■ Dataset records:
--- BEGIN ---
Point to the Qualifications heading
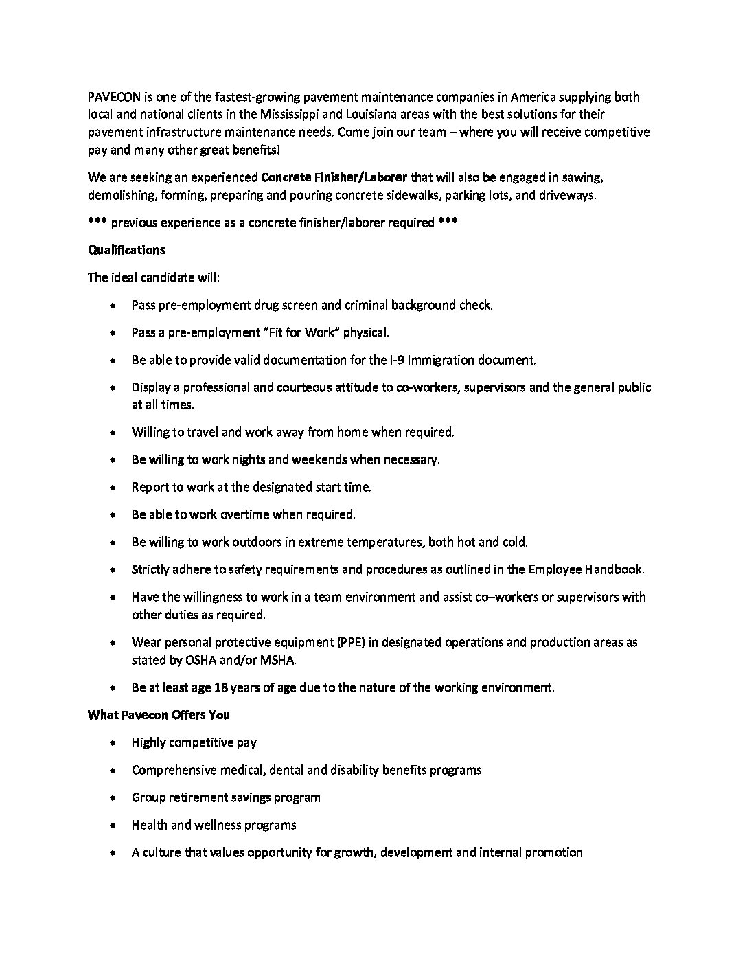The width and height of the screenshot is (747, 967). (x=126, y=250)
--- END ---
--- BEGIN ---
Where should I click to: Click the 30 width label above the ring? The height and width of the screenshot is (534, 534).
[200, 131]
--- END ---
--- BEGIN ---
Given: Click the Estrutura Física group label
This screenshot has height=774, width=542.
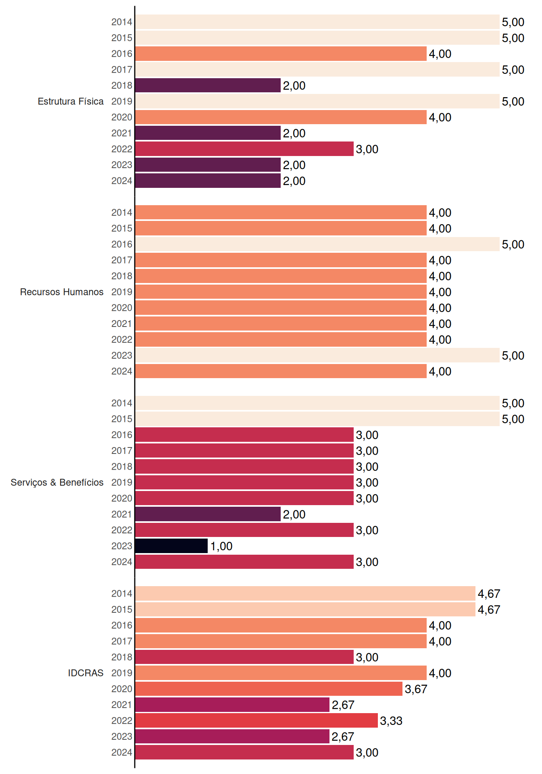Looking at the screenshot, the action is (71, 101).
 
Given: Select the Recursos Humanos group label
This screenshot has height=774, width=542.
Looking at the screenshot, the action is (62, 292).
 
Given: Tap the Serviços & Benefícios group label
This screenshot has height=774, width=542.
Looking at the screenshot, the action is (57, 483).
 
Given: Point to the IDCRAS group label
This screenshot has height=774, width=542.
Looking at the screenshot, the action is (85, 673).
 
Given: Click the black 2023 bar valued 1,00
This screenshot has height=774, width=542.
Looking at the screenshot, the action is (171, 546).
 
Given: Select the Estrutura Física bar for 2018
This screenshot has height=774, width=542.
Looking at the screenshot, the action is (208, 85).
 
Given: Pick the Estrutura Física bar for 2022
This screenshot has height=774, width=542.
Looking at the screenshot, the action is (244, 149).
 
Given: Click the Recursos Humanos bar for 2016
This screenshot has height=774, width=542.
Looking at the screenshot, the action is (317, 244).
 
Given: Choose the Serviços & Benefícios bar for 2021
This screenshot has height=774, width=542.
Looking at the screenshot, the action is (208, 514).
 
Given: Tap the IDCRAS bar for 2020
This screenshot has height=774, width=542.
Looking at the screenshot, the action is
--- END ---
■ Problem requirements:
Please copy the lines above word for word, beginning at the line that contains "Point to the Qualifications heading" and stopping after the line that contains "The width and". Leave the pictures out of your copy.

■ Complete response:
Point to the Qualifications heading
The width and height of the screenshot is (747, 967). (x=126, y=250)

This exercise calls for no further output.